Ich denke an unseren Abstieg in die Granitbeißerwelt. Am Anfang der großen Seilbrücke habe ich, wenn ich mich richtig erinnere, mit dem Höhenmesser schwache Druckschwankungen bemerkt. Die müssen aber schwächer gewesen sein als das, was wir gerade gespürt haben, denn an meinen Trommelfellen habe ich nichts wahrgenommen.
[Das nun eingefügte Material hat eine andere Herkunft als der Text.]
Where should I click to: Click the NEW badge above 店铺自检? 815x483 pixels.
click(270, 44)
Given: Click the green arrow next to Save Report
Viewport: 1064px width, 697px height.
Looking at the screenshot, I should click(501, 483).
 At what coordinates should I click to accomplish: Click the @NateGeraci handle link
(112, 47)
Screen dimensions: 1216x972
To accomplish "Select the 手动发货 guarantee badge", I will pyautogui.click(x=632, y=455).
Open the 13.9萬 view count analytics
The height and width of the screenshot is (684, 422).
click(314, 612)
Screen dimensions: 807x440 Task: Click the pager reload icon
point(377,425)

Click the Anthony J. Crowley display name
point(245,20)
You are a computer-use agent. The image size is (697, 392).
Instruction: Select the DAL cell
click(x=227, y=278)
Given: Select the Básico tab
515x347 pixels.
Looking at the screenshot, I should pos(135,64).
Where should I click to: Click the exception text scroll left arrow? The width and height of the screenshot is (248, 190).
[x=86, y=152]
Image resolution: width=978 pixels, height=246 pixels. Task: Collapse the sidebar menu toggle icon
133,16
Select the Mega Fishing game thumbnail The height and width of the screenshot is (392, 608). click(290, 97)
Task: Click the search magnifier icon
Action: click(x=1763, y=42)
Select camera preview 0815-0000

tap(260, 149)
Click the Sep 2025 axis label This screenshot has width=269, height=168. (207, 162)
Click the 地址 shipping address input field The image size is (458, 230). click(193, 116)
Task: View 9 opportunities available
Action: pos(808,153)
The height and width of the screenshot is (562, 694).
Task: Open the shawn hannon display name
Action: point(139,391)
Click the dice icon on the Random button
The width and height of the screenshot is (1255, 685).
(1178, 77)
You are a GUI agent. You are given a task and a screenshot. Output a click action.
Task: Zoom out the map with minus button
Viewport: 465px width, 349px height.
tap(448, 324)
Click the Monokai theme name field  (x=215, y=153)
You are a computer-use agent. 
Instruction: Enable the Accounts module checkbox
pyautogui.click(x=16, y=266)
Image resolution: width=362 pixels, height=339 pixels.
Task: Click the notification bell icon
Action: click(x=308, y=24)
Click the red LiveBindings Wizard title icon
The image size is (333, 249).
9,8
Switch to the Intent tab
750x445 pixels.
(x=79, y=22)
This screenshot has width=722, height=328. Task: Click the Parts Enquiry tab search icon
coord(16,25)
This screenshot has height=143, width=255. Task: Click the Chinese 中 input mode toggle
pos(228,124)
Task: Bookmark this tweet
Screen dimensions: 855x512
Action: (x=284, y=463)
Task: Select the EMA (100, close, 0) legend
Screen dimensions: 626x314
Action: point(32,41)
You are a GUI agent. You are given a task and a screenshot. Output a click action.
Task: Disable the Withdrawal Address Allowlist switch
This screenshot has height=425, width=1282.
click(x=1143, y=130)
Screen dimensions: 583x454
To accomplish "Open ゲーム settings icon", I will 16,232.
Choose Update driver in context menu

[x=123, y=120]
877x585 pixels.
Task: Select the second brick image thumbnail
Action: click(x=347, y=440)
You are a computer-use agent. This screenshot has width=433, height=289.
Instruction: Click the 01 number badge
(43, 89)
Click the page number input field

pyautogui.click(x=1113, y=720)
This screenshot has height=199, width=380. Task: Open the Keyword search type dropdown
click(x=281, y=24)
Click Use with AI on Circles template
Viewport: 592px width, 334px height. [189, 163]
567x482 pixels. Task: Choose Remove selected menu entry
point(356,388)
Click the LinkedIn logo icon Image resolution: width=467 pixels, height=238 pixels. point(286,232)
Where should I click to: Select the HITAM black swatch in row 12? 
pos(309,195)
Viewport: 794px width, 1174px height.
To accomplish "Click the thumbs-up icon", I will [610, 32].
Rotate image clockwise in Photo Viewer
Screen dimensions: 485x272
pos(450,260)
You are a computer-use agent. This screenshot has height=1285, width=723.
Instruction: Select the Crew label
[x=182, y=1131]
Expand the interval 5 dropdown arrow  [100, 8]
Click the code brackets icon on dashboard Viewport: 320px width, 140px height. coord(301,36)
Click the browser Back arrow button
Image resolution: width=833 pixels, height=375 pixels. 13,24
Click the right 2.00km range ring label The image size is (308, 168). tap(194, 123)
Bleibt wieder etwas zum Spekulieren. Die Druckschwankungen sind real, und sie müssen ihren Ausgang in der Welt der Granitbeißer gehabt haben. Bei der Größe derselben muß ein Ereignis, das den Druck in einem solchen Volumen um einige Promille des Gesamtdruckes schwanken lassen kann, recht energiereich sein. Um was kann es sich wohl handeln? Es ist leicht nachzurechnen: Wenn in einer Höhle mit einem Volumen von eintausend Kubikkilometern der Druck um ein Promille schwankt - und der Teil der Welthöhle, den ich bis jetzt gesehen habe, umfaßt mindestens einige tausend Kubikkilometer - dann muß die Ursache etwa dem Hinzufügen oder dem Wegnehmen von einem Kubikkilometern Luft entsprechen. Das heißt also, daß das verursachende Ereignis dieser Druckschwankungen etwas von dieser Größenordnung ist.
Andererseits können sich Druckschwankungen als Druckwellen ausbreiten, und in dem Fall sind die Druckänderungen ja nicht überall zu gleicher Zeit vorhanden. Dann ist das verursachende Ereignis weniger heftig. Genau ausrechnen kann ich aber nichts, schon auch deshalb, weil jede Ausbreitung von Druckwellen in der Welthöhle wegen deren komplizierter Geometrie schwer zu quantifizieren ist.
Als ich schlafen gehe, habe ich das Ereignis praktisch schon vergessen.